(Data penentuan lokasi koordinat piksel)
>>>
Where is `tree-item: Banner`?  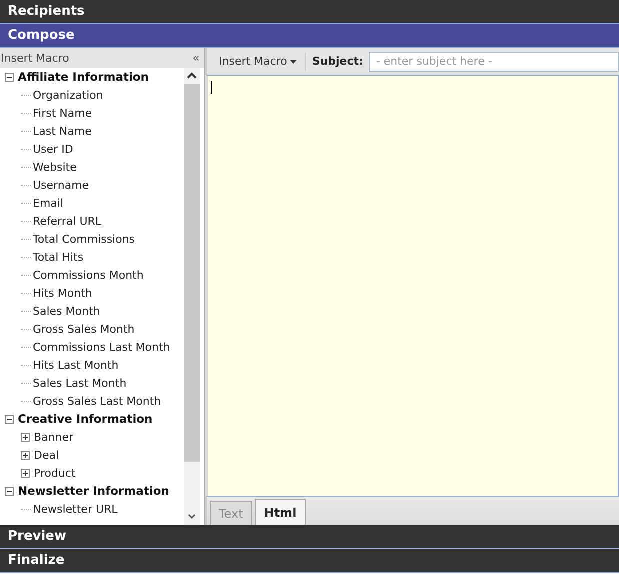 tree-item: Banner is located at coordinates (54, 437).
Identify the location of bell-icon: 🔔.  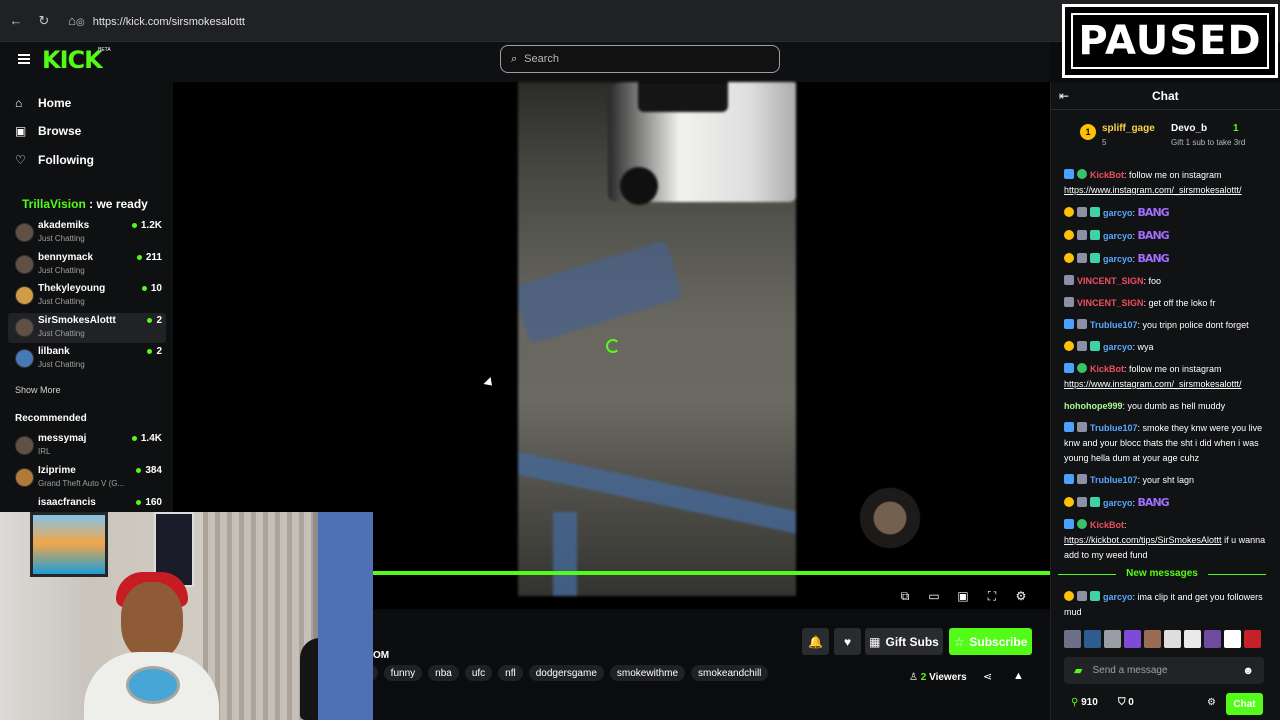
(816, 642).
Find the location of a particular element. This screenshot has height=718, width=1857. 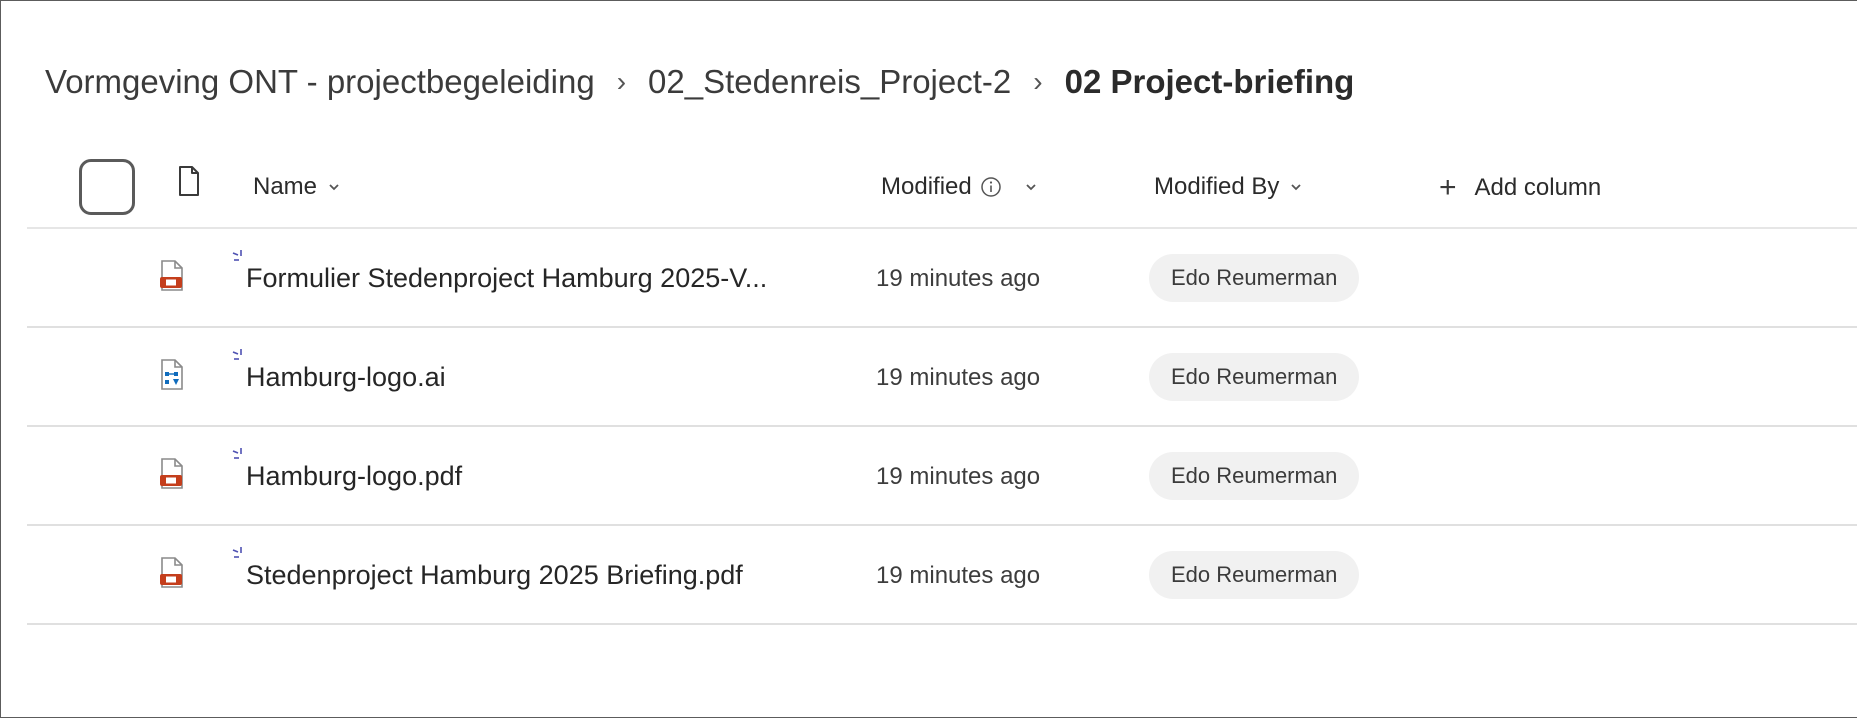

modified-column-header: Modified is located at coordinates (960, 187).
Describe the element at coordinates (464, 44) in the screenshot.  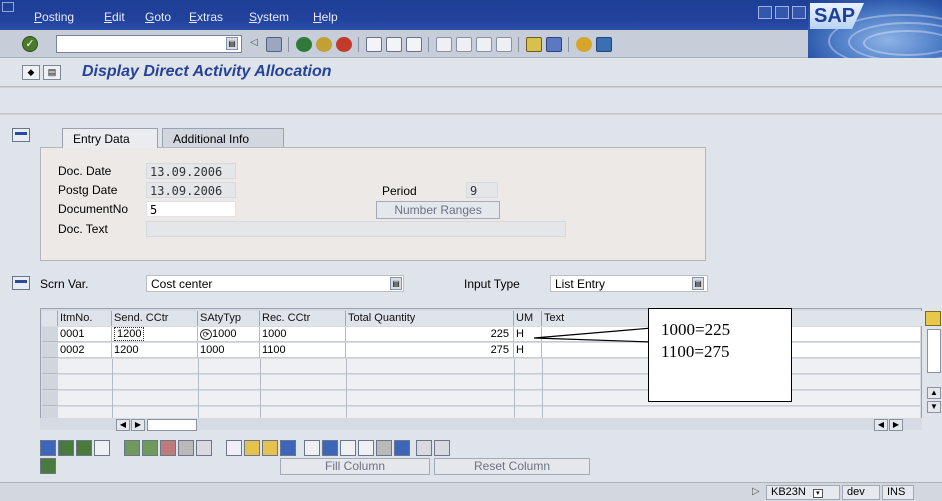
I see `previous-page-icon` at that location.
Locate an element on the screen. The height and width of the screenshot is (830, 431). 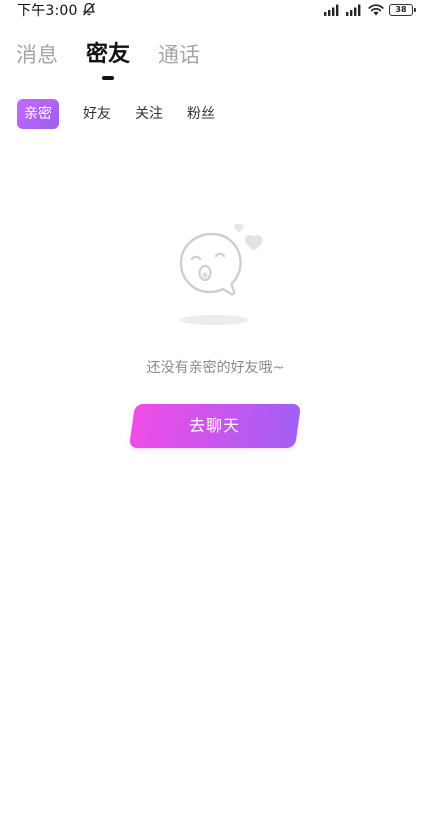
subtab-intimate: 亲密 is located at coordinates (38, 114).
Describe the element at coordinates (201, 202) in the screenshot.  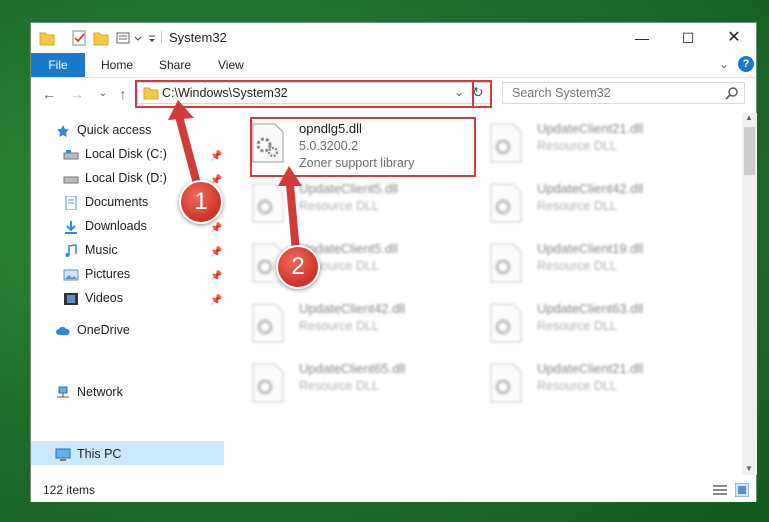
I see `step-1-badge: 1` at that location.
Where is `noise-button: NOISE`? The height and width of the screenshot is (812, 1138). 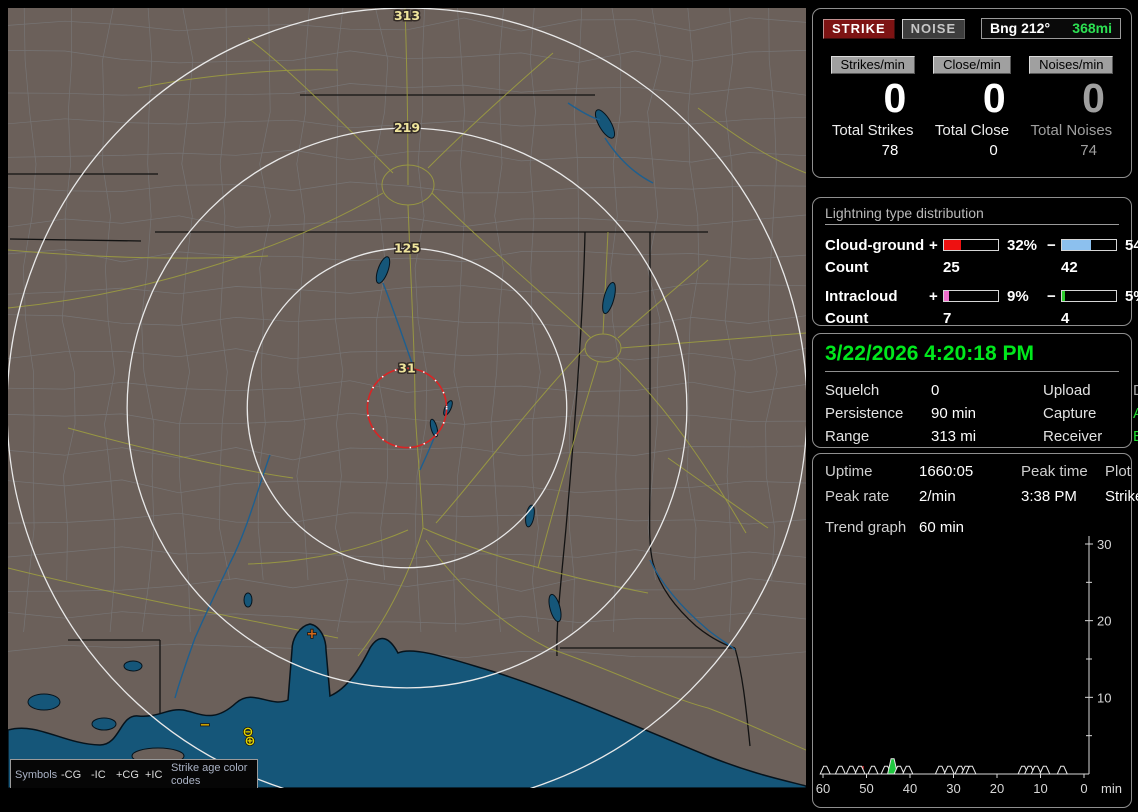
noise-button: NOISE is located at coordinates (934, 28).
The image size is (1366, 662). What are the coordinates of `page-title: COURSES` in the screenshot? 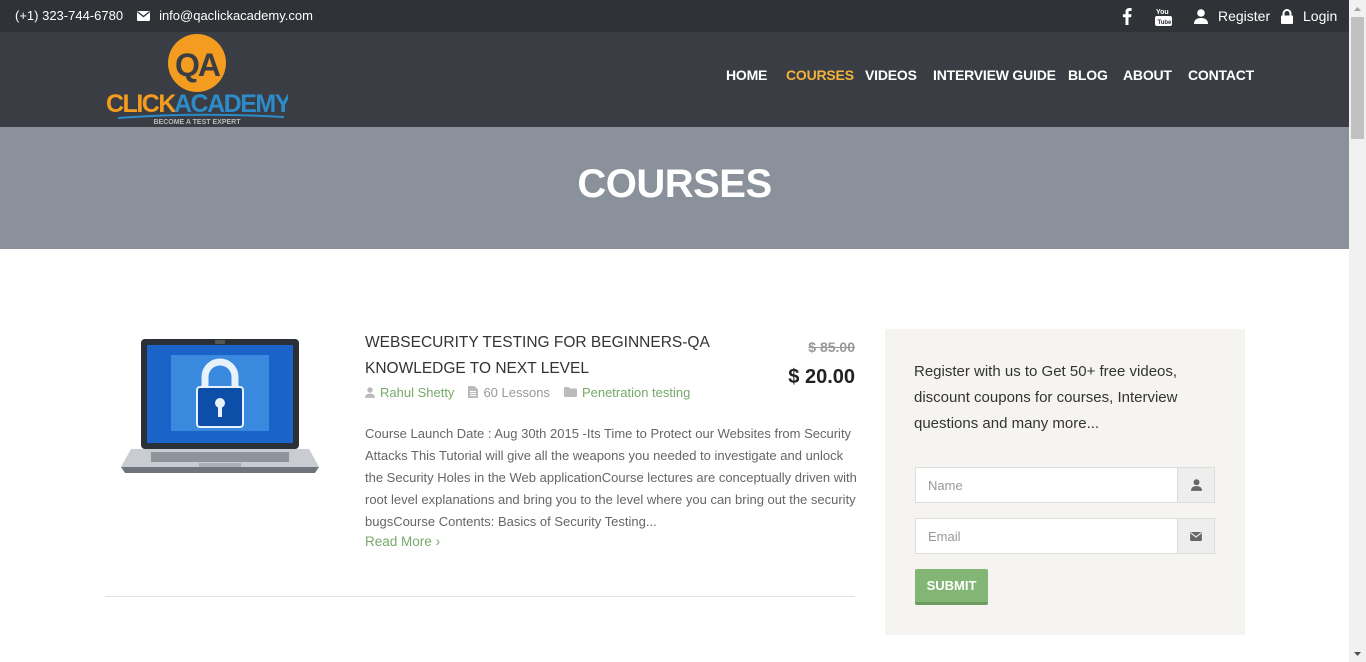 It's located at (674, 184).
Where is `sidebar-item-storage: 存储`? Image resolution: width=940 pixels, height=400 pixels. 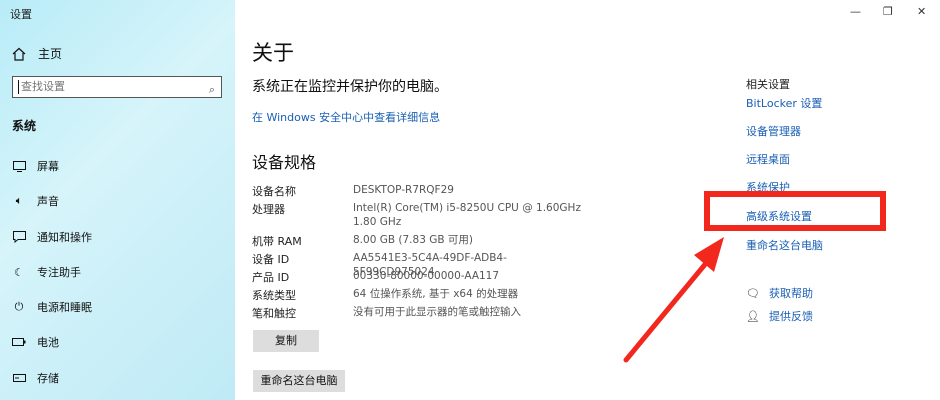 sidebar-item-storage: 存储 is located at coordinates (36, 378).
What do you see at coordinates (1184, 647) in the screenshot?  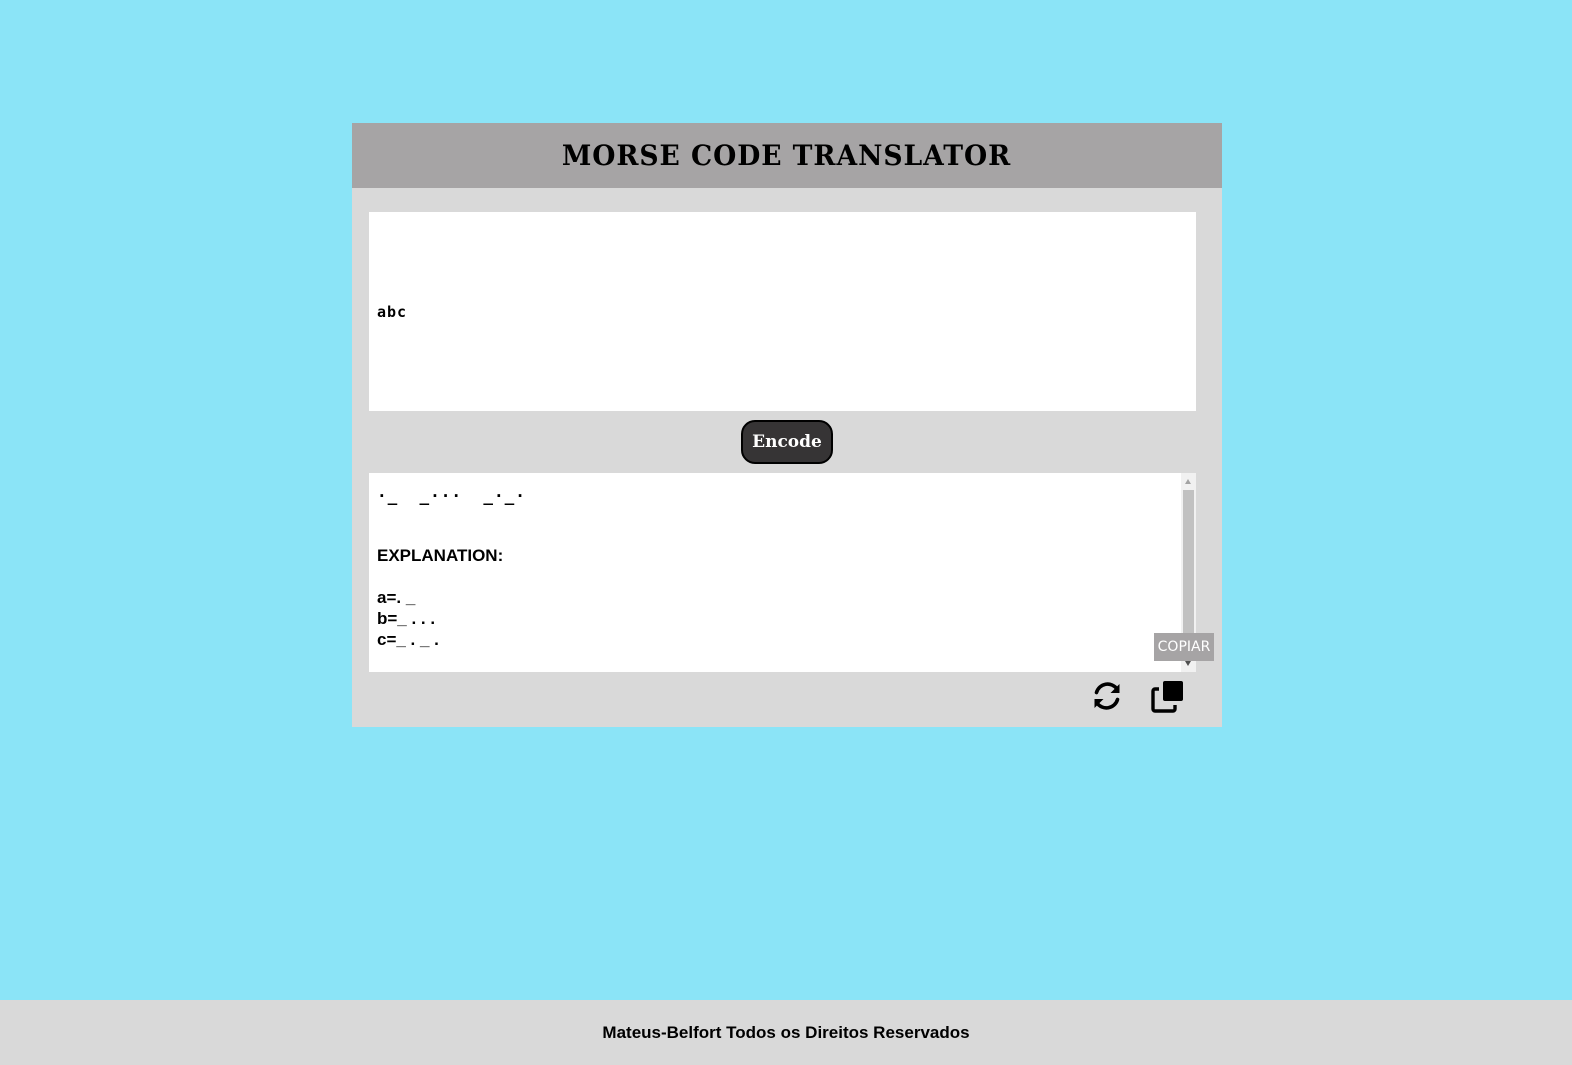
<<<
Tulis ulang tanpa perubahan semua baris di atas, mulai dari baris yang memuat "Identify the location of bell-icon: 🔔." sampai baris yang memuat "noise-button: NOISE is", kedua baris itu ikut disertakan. Gambar tidak perlu dimasukkan ke dalam jawaban.

Identify the location of bell-icon: 🔔.  
(816, 642).
Find the location of a particular element. This screenshot has height=718, width=1857. 

modified-column-header: Modified is located at coordinates (960, 187).
Describe the element at coordinates (464, 44) in the screenshot.  
I see `previous-page-icon` at that location.
Locate an element on the screen. The height and width of the screenshot is (830, 431). 
subtab-intimate: 亲密 is located at coordinates (38, 114).
Describe the element at coordinates (201, 202) in the screenshot.  
I see `step-1-badge: 1` at that location.
Where is `noise-button: NOISE`? The height and width of the screenshot is (812, 1138). 
noise-button: NOISE is located at coordinates (934, 28).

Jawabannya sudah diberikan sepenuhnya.